## Your objective:
The required lines are those that contain "will"; pull them out of the data and copy them.
====== Available data
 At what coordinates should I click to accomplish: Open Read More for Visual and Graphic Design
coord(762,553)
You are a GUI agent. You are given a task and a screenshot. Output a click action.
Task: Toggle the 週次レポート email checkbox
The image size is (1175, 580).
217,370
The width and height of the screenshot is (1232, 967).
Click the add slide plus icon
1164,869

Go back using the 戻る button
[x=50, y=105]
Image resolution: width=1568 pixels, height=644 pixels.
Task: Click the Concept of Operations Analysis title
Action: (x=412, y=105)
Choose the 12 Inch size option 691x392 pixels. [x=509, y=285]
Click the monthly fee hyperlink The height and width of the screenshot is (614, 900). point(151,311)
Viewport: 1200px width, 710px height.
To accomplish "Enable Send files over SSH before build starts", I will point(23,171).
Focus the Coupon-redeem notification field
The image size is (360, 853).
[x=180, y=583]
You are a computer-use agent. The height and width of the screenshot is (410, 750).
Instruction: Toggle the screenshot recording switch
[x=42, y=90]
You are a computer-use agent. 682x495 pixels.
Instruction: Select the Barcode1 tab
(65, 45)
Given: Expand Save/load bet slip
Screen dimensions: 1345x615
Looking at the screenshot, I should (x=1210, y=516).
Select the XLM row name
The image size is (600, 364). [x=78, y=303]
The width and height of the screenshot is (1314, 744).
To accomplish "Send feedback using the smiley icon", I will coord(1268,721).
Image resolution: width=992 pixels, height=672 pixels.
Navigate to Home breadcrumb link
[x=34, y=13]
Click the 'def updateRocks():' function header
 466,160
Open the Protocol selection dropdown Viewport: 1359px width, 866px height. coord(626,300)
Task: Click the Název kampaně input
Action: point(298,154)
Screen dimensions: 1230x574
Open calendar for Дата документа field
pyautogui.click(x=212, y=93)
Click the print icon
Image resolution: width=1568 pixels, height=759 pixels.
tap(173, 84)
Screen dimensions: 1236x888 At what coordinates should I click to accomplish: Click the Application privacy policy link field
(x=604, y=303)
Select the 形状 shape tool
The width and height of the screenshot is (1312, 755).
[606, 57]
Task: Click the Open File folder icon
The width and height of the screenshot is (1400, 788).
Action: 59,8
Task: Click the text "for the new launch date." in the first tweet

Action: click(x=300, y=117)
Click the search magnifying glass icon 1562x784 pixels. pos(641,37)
============
## Completed exercise:
To accomplish "Enable Send files over SSH before build starts", I will point(23,171).
To accomplish "Send feedback using the smiley icon", I will coord(1268,721).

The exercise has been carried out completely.